Gender Names: How to Avoid NYCHRL Violations

Gender Names

Gender names are an important part of identification. The NYC Human Rights Law (NYCHRL) requires employers to use employees’ preferred gender names, pronouns and titles regardless of the employees’ sex from birth. Preferred names should also be used regardless of employees’:

  • – anatomy
  • – gender
  • – medical history
  • – appearance
  • – sex on identification

Many people use male or female pronouns and titles. Some transgender people prefer to use pronouns other than gender identifying pronouns. Gender identifying pronouns include:

  • – she
  • – her
  • – hers
  • – he
  • – him
  • – his

Transgender people may choose to use gender neutral pronouns like they/them/their instead. Additionally, many transgender people like to use a different name than the one they were given at birth.
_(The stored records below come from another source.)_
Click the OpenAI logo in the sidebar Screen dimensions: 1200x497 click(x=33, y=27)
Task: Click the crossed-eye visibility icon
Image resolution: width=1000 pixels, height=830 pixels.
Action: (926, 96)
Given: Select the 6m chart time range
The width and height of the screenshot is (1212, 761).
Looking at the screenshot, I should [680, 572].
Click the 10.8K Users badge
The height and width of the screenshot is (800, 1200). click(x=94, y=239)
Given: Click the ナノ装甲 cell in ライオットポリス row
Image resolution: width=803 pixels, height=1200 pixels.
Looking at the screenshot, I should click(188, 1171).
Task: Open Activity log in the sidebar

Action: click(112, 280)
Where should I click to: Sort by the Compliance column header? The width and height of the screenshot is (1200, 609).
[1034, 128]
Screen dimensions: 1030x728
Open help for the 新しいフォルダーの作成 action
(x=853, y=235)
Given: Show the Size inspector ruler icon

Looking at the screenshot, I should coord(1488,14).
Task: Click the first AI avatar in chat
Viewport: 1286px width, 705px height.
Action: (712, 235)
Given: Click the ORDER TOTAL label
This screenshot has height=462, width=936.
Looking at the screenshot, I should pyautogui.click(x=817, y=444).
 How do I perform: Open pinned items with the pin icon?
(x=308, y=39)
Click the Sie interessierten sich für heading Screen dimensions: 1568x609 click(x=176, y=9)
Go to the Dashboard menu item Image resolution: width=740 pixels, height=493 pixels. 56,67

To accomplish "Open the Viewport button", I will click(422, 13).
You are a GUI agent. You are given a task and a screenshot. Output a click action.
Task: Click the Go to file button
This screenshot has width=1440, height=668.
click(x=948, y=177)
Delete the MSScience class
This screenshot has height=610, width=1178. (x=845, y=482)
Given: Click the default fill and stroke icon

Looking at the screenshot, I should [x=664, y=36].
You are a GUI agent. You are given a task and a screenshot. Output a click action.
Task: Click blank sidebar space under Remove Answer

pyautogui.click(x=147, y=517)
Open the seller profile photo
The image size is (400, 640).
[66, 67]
Employers need to understand gender names in order to promote equality and act in accordance with the Law. This article will explore people’s right to use preferred gender names. It will also discuss violations against this right.

The Right to a Preferred Gender Name

Gender Names

Everyone has the right to use a preferred name according to the NYCHRL. They have this right regardless of whether they had a court-ordered name change or have identification in that name. Federal, state or local law requirements are the only exceptions to this right. These laws may require a specific name for employment verification with the government. It is important to note that asking someone their preferred gender name is not a violation of the Law.

Examples of Violations

Employers need to be aware of potential violations of the Law in order to avoid legal issues and to create a fair working environment. They cannot refuse to use a person’s preferred name pronoun or title. Employers cannot refuse to use a person’s preferred name because they do not match gender stereotypes neither. Furthermore, it is against the law to ask an employee to provide medical information in order to use their preferred name.

Employers can avoid violations of the Law by asking employees what their preferred gender pronoun is. Employers will also avoid singling people out by asking everyone. They can also change their systems so that people can self-identify their names. Finally, employers should not limit options for male and female only.